# Landau levels in rotationally invariant gauge

I try to find wave-function of electron in external constant magnetic field in gauge $$A=\frac{B}{2}(-y,x,0).$$ I substitute anzats, $$\psi=e^{-i\omega t}e^{ip_zz}F(x,y)$$. Then, I rewrite equation in polar coordinates and obtain (I write only differential operator): $$\partial_r^2+\frac{1}{r}\partial_r+\frac{1}{r^2}\partial_{\theta}^2-ieB\partial_{\theta}-\frac{e^2B^2}{4}r^2+\Omega,$$ where $$\Omega=2m\omega-p_z^2+eBs$$ and $$s=\pm 1$$. Then, I use $$F(r,\theta)=f(r)e^{i\theta n}$$, $$\partial_r^2+\frac{1}{r}\partial_r-\frac{n^2}{r^2}+eBn-\frac{e^2B^2}{4}r^2+\Omega.$$ To solve this equation, I changle variables, $$\xi=r^2$$ and find $$\partial_{\xi}^2+\frac{1}{\xi}\partial_{\xi}+\frac{eBn+\Omega}{4\xi}-\frac{n^2}{4\xi^2}-\frac{(eB)^2}{16}.$$ Using asymptotes, I know that $$f(r)=\rho(r)e^{-\xi/2}\xi^{n/2}.$$ Finally, equation for $$\rho(r)$$ is $$\xi\rho''+(n+1-\xi)\rho'+\frac{\rho}{2}\left(\frac{\Omega+eBn}{2}-\frac{(eB)^2\xi}{8}+\frac{\xi}{2}-n-1\right)=0.$$ I know that solution of this equation should be Laguerre polynomial up to factor with exp function.
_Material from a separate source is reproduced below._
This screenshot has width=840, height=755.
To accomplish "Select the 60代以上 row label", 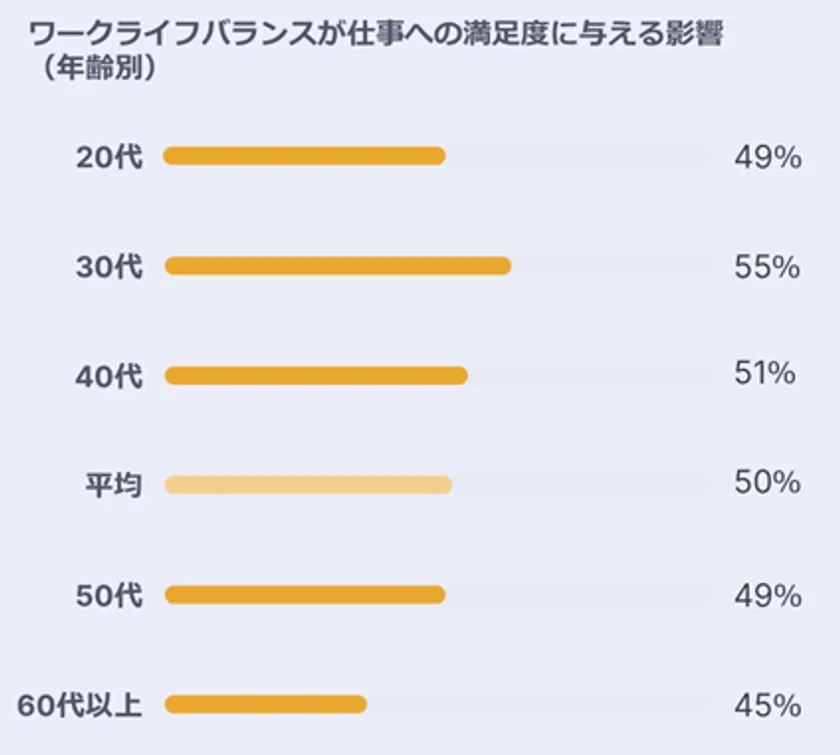I will pyautogui.click(x=80, y=705).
Using Wolfram Mathematica, I see that solution should be $$\exp\left(\frac{\xi}{2}+\frac{eB\xi}{4}\right)L_{n}^{(\Omega-eB)/(2eB)}\left(\frac{eB\xi}{2}\right).$$ Moreover, Mathematica says me that confluent hypergeometric function is also the solution.
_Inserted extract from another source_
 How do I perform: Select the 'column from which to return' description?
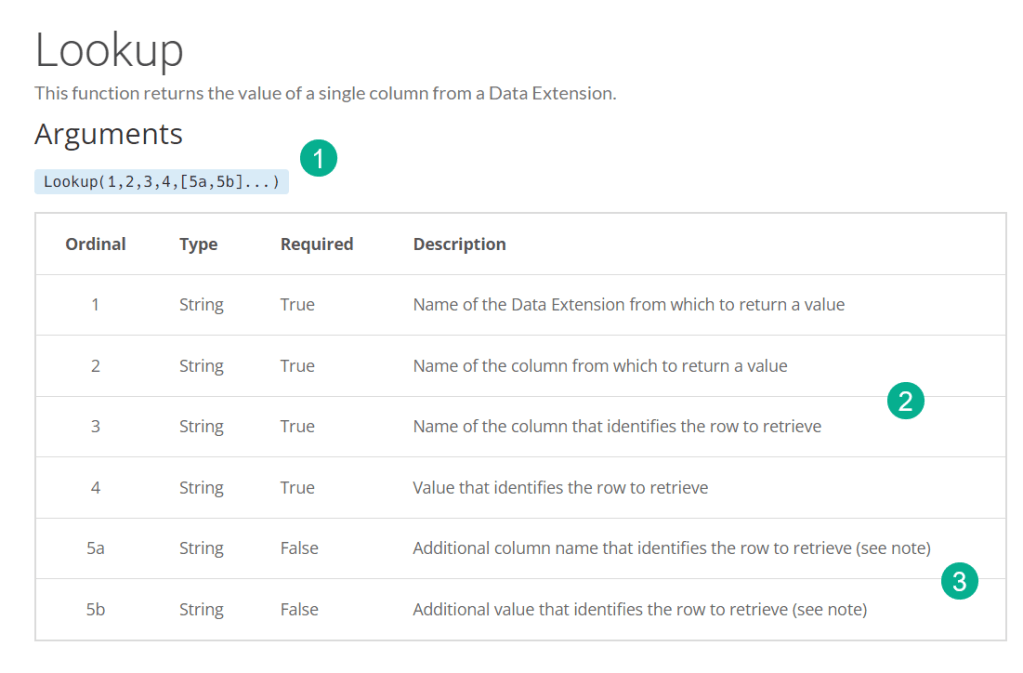coord(600,366)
I do not understand several facts:

1. How to rewrite equation for $$\rho$$ in the "canonical" form and explicitly see that solutions are Laguerre polynomials with exp prefactor?
2. How can I choose the correct solution? It seems that both functions, Laguerre polynomial and confluent hypergeometric function are related to Hermite polynomials. I compare with Hermtie because I know that the solution of electron in external magnetic field in gauge $$A=B(-y,0,0)$$ is Hermite polynomial.
3. What should I do to find spectrum? It seems that all the information of spectrum should be encoded in upper index of Laguerre polynomial. So, my guess is that for specific values
4. Where I can find normalization factor? To be honest, I do not want to perform calculation for it
• Did you read 1.4.3 from damtp.cam.ac.uk/user/tong/qhe.html ? You can easily find lowest Landau level and act with the raising operator to obtain all wave functions. It seems that you solve this task in irrational way. Commented Mar 1, 2020 at 22:21
• This is called symmetric gauge, not rotationally invariant gauge! @ArtemAlexandrov
– SRS
Commented Mar 2, 2020 at 5:04
• @SRS wave-function in this gauge is invariant under rotations in transverse to magnetic field plane (in $x,y$-plane, I mean), therefore it is also sometimes called rotationally invariant gauge. Commented Mar 2, 2020 at 7:20
• Note that it is incorrect to equate Landau level wave functions in Landau and symmetric gauges because of the level degeneracy. The wave function with definite E and l_z in symmetric gauge is a superposition of those found in Landau gauge with the same E and different values of p_y, see: iopscience.iop.org/article/10.1088/0031-8949/47/6/004 Commented Mar 2, 2020 at 17:22
• @AlexeySokolik I understand your point, thank you for useful reference! Commented Mar 2, 2020 at 19:25

Starting from the equation after variables separation, I have obtained $$\partial_r^2+\frac{1}{r}\partial_r-\frac{n^2}{r^2}-\frac{e^2B^2}{4}r^2+\Omega(n),$$ where I now absorb term $$eBn$$ into $$\Omega$$. Introducing magnetic length, $$l^2=1/(eB)$$ and new variable $$\xi=r^2/(2l_0^2)$$, one can obtain $$\xi\partial_{\xi}^2+(n+1-\xi)\partial_{\xi}+\left(\lambda-\frac{n+1}{2}\right),$$ where $$\lambda=\Omega l_0^2$$. This equation is nothing more than confluent hypergeometric function equation and with arguments of finiteness of w-f at infinity, it is easy to find the spectrum and normalization factor (both are given in the paper).